Je trouve que l’obtention du modèle explicatif d’un patient est utile pour la plupart des patients et dans des situations cliniques courantes, y compris les maux de gorge, l’hypertension artérielle, l’hypercholestérolémie et les maux de dos. Pourquoi? Parce que comprendre les modèles explicatifs d’un patient me donne un aperçu critique de ce qui est le plus important pour le patient, de ce que le patient croit à propos de la santé et de la maladie et de ce qu’il pense l’aider à s’améliorer.
Je ne peux pas conseiller efficacement à une patiente souffrant d’hypertension artérielle de changer son alimentation ou de prendre des médicaments à moins de comprendre sa façon d’expliquer son hypertension et comment elle pense que sa tension artérielle devrait être traitée.
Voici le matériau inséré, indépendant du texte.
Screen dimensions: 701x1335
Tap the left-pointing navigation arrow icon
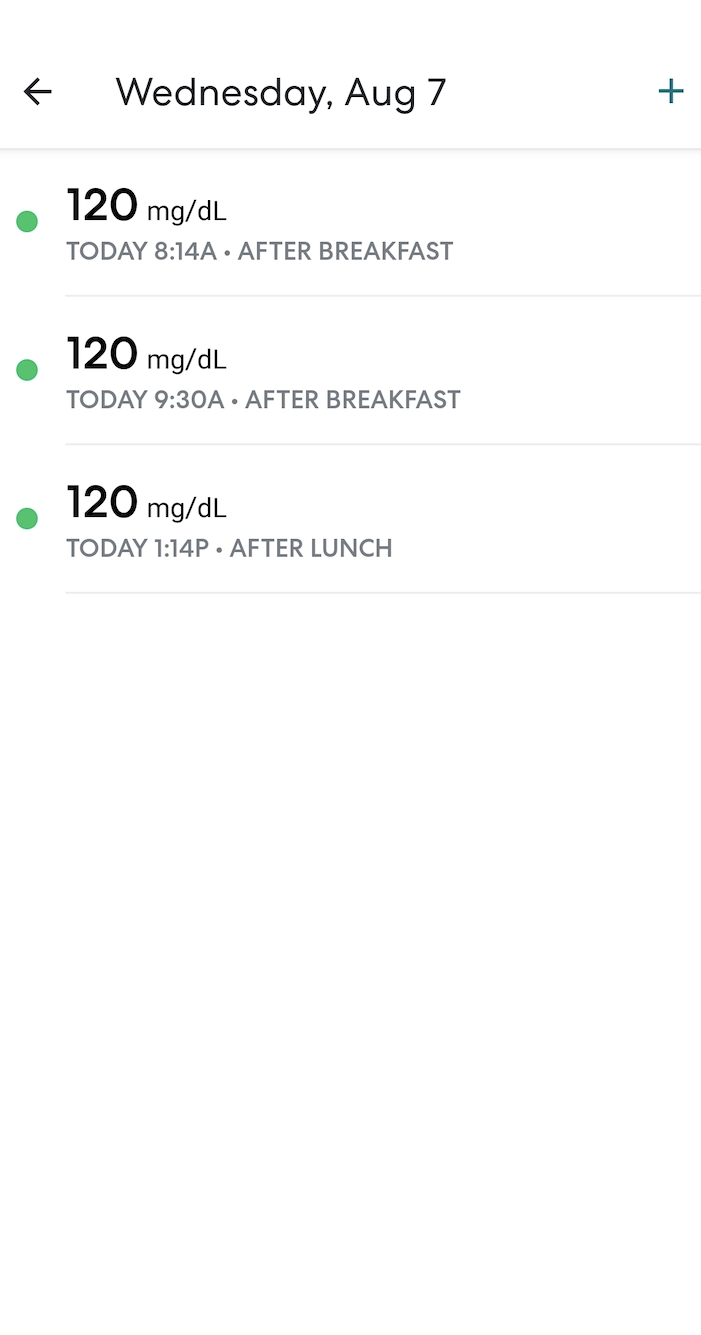point(37,91)
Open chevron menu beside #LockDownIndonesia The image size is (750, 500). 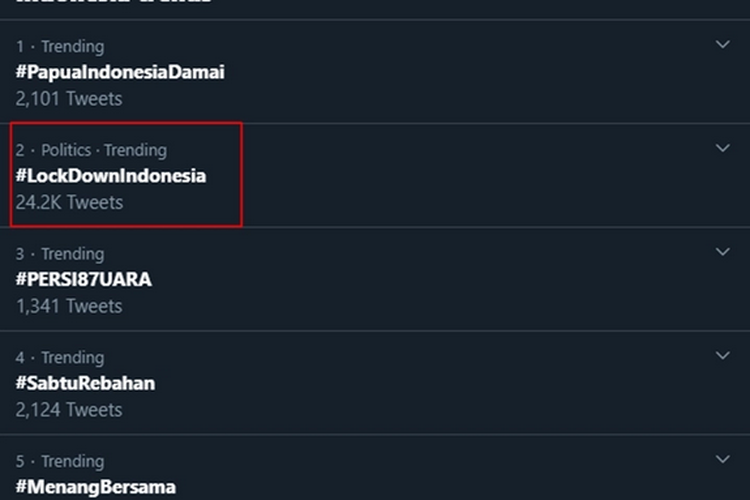tap(723, 149)
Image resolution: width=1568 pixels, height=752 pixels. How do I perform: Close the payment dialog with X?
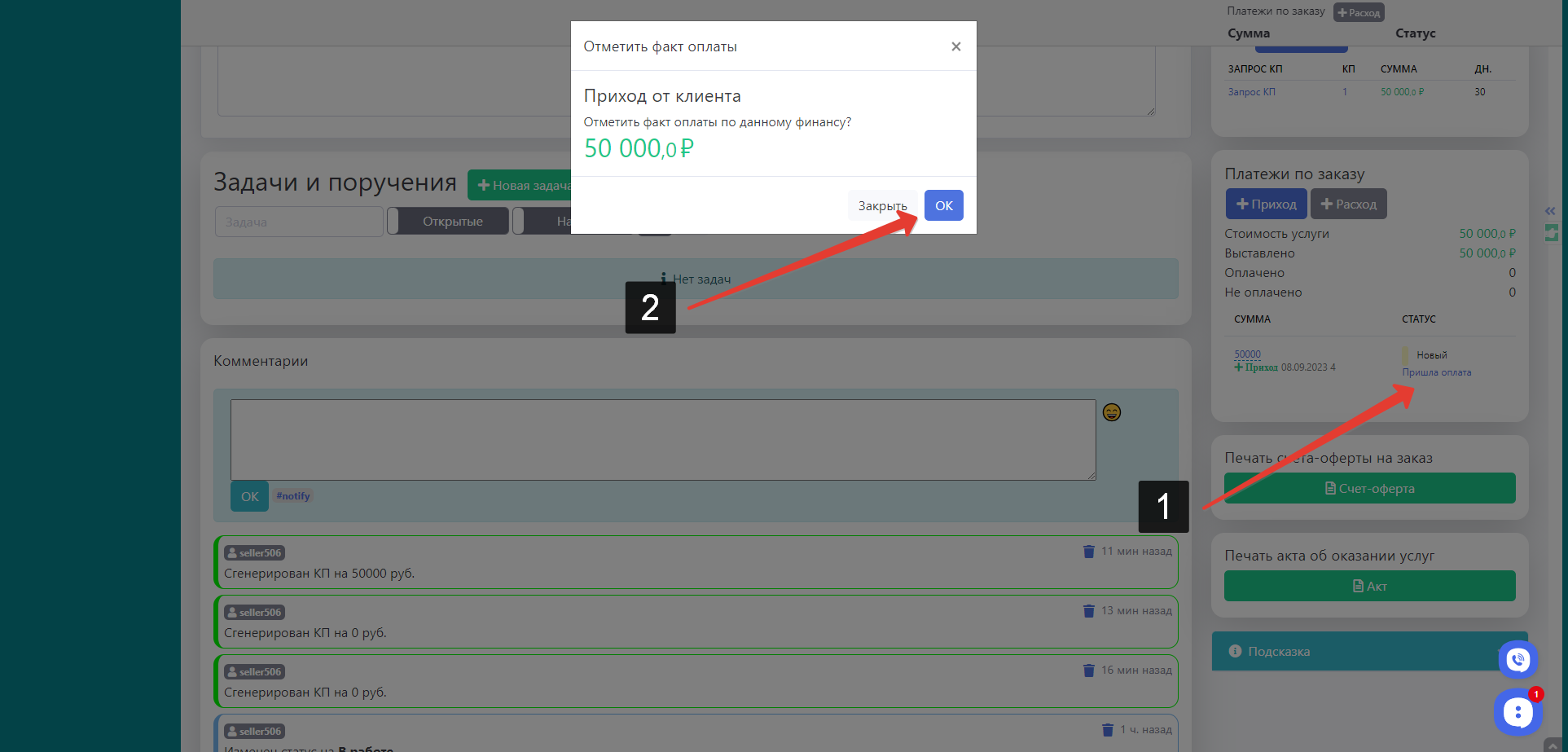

Une fois que j’ai compris cela, nous pouvons discuter de ses problèmes dans une langue que nous comprenons tous les deux. Si l’objectif est vraiment d’améliorer la qualité et les résultats des soins de santé, les soins cliniques doivent être guidés par une réunion de l’expertise du médecin et de ce qui compte le plus pour le patient. Et ça marche.
Un essai clinique récent a montré qu’une intervention sur DVD utilisant les histoires réelles des patients et intégrant les croyances de santé des patients améliorait la pression artérielle des patients afro-américains, même lorsqu’elle était auparavant incontrôlée.
La prochaine fois que vous serez avec un patient, même dans la rencontre clinique la plus routinière, essayez d’élargir votre regard clinique en examinant le modèle explicatif du patient. Non seulement cela vous rapprochera de vos patients, mais les informations que vous apprendrez vous aideront à vous orienter vers de meilleurs soins et un patient en meilleure santé.
Dr. Namratha Kandula, fellow Public Voices du Projet OpEd, est interniste générale et professeure adjointe à l’École de médecine Feinberg de l’Université Northwestern. Ses recherches sur les déterminants sociaux et culturels de la santé sont parues dans l’American Journal of Public Health.